Work task ▸ The stretch from the line with "Screen dimensions: 419x838" through the line with "Task: Click the number 3505 in the output" in the records below: write it out exactly, and nothing else.

Material provided ▸
____
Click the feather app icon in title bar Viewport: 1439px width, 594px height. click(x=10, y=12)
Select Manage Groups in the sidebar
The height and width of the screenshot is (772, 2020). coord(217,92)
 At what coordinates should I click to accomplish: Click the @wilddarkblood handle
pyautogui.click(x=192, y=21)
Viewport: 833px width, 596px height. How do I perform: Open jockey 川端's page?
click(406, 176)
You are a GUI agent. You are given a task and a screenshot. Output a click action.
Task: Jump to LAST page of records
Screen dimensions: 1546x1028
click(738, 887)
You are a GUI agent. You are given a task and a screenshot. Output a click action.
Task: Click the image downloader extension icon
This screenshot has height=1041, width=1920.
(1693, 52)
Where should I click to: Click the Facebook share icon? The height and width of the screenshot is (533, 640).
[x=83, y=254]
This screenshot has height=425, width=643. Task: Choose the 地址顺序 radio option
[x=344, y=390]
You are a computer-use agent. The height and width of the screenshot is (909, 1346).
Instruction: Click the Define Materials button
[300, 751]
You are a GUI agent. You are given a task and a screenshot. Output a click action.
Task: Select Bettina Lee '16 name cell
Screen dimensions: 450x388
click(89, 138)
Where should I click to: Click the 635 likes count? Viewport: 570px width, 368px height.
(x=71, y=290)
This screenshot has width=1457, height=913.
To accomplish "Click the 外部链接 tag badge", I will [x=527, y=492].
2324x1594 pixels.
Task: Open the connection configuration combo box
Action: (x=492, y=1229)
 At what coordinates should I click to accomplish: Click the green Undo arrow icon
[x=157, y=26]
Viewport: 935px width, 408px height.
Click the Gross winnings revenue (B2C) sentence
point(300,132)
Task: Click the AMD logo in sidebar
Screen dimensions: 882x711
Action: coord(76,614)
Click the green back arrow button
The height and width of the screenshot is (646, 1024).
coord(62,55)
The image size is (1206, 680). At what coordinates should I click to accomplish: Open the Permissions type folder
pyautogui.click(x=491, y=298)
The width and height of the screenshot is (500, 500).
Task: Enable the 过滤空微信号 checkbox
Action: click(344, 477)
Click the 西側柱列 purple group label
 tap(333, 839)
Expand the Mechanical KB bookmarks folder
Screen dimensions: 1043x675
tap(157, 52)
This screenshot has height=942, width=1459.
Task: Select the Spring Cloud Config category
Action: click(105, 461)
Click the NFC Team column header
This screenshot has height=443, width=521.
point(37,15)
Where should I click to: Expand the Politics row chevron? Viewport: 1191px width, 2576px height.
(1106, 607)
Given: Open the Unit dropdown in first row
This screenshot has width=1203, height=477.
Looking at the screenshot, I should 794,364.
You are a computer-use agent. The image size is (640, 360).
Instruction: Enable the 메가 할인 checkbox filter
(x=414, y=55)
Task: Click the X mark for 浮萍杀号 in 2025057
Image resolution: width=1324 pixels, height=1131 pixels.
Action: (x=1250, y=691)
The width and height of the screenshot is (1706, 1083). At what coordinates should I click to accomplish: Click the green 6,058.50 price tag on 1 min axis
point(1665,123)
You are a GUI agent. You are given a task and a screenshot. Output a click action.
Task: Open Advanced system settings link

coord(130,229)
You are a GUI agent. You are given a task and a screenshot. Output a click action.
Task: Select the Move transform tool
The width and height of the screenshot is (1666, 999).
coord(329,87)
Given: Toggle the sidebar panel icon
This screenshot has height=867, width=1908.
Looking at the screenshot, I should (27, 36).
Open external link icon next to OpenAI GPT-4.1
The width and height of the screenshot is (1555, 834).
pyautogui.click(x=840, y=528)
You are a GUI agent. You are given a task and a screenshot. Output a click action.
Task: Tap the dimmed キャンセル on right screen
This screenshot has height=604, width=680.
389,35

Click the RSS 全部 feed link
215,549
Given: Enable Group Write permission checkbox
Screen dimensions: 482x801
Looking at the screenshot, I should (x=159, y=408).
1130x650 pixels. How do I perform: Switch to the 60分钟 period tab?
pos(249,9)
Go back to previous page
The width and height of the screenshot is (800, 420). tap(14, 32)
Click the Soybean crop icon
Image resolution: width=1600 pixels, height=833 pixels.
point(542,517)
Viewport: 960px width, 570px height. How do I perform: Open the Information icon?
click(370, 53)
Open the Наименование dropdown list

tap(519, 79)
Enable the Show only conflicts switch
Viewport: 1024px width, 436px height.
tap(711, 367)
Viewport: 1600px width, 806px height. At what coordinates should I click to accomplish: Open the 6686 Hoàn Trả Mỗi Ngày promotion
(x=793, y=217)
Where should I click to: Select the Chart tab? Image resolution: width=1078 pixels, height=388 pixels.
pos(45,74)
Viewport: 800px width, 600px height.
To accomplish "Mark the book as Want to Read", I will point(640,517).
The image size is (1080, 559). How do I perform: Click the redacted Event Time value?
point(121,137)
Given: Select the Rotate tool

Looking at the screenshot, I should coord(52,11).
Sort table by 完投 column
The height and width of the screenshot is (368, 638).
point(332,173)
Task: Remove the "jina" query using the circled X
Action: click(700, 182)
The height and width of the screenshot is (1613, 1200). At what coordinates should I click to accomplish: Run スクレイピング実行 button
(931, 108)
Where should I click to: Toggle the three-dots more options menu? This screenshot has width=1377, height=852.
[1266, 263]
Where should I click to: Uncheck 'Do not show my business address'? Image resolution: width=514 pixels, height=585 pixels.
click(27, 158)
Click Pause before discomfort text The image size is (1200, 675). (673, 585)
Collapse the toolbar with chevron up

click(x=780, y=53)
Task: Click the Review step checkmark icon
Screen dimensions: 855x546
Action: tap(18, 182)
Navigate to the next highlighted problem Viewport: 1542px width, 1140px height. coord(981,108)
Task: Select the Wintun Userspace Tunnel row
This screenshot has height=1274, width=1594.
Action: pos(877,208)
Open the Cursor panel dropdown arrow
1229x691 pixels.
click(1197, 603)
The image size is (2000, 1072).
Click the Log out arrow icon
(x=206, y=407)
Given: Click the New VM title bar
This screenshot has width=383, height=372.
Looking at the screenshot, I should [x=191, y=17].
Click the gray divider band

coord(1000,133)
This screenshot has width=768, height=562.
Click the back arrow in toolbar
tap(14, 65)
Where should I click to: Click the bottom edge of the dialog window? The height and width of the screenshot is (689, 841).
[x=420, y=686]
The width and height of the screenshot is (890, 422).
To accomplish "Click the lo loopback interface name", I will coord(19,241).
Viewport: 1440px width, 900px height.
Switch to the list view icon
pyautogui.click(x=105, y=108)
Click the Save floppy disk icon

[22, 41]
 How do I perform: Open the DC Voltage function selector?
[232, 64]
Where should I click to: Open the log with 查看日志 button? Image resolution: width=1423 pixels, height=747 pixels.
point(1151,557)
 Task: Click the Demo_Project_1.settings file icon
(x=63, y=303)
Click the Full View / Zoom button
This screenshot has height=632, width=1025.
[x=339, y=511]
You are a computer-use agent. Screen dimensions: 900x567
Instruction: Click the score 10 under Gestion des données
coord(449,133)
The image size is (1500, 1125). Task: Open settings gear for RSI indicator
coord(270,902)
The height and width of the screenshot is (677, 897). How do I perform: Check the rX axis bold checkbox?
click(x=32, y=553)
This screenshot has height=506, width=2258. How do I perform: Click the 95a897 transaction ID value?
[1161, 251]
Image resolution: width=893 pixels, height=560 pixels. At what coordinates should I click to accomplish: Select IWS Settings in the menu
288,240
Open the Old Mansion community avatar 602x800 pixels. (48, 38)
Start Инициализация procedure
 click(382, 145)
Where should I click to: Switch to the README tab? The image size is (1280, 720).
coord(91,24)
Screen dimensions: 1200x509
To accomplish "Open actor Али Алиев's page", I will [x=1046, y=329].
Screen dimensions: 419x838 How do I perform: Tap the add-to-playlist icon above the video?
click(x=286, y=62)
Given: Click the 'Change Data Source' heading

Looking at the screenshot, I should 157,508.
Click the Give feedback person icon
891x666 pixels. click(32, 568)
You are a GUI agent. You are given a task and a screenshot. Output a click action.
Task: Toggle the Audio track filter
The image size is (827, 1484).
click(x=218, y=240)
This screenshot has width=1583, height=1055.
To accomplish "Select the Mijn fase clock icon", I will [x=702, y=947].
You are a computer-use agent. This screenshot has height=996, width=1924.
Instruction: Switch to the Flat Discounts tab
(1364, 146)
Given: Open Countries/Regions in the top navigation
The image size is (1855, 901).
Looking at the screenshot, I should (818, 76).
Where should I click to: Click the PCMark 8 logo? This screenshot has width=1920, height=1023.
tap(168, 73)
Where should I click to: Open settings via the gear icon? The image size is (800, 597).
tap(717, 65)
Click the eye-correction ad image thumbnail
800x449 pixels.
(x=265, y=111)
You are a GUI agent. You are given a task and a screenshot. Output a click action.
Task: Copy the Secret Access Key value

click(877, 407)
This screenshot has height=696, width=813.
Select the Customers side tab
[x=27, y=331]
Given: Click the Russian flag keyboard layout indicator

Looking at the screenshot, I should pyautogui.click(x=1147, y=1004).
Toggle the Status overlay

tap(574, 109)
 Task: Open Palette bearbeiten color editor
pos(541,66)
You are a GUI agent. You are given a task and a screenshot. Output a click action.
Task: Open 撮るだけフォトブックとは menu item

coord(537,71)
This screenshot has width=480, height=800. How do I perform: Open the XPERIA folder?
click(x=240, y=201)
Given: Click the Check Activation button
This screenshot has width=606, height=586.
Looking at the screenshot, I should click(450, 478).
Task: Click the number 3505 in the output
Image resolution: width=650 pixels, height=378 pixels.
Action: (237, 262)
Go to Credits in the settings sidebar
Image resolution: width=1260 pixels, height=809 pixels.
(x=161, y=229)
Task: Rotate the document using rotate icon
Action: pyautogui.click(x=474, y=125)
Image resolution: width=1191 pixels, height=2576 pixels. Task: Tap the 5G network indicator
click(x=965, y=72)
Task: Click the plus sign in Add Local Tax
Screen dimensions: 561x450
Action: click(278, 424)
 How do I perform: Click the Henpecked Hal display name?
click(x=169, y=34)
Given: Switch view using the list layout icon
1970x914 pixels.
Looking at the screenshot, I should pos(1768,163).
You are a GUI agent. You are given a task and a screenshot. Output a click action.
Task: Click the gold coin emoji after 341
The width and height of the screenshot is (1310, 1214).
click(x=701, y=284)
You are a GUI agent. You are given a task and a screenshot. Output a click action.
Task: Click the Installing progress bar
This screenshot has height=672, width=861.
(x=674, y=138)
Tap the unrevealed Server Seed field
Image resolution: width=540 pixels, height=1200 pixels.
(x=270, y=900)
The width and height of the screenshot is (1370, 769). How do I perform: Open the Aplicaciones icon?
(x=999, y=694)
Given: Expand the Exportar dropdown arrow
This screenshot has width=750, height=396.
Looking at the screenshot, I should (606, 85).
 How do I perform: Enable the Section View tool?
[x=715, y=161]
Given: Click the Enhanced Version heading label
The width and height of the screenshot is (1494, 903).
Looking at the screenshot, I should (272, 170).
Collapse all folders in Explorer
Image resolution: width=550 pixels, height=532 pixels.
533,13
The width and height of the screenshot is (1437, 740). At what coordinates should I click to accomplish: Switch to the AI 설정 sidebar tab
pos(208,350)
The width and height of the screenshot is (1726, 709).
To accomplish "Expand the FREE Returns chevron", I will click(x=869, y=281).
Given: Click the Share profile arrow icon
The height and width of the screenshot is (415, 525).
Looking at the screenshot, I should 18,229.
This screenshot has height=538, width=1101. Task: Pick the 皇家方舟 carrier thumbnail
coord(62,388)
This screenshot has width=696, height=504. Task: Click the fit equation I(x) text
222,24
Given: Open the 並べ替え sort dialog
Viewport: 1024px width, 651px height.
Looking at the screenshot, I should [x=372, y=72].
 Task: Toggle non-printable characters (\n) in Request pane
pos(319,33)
____
Answer to the problem ▸
Screen dimensions: 419x838 How do I perform: Tap the add-to-playlist icon above the video?
click(x=286, y=62)
Given: Click the 'Change Data Source' heading

Looking at the screenshot, I should 157,508.
Click the Give feedback person icon
891x666 pixels. click(32, 568)
You are a GUI agent. You are given a task and a screenshot. Output a click action.
Task: Toggle the Audio track filter
The image size is (827, 1484).
click(x=218, y=240)
This screenshot has width=1583, height=1055.
To accomplish "Select the Mijn fase clock icon", I will [x=702, y=947].
You are a computer-use agent. This screenshot has height=996, width=1924.
Instruction: Switch to the Flat Discounts tab
(1364, 146)
Given: Open Countries/Regions in the top navigation
The image size is (1855, 901).
Looking at the screenshot, I should (818, 76).
Where should I click to: Click the PCMark 8 logo? This screenshot has width=1920, height=1023.
tap(168, 73)
Where should I click to: Open settings via the gear icon? The image size is (800, 597).
tap(717, 65)
Click the eye-correction ad image thumbnail
800x449 pixels.
(x=265, y=111)
You are a GUI agent. You are given a task and a screenshot. Output a click action.
Task: Copy the Secret Access Key value

click(877, 407)
This screenshot has height=696, width=813.
Select the Customers side tab
[x=27, y=331]
Given: Click the Russian flag keyboard layout indicator

Looking at the screenshot, I should pyautogui.click(x=1147, y=1004).
Toggle the Status overlay

tap(574, 109)
 Task: Open Palette bearbeiten color editor
pos(541,66)
You are a GUI agent. You are given a task and a screenshot. Output a click action.
Task: Open 撮るだけフォトブックとは menu item

coord(537,71)
This screenshot has width=480, height=800. How do I perform: Open the XPERIA folder?
click(x=240, y=201)
Given: Click the Check Activation button
This screenshot has width=606, height=586.
Looking at the screenshot, I should click(450, 478).
Task: Click the number 3505 in the output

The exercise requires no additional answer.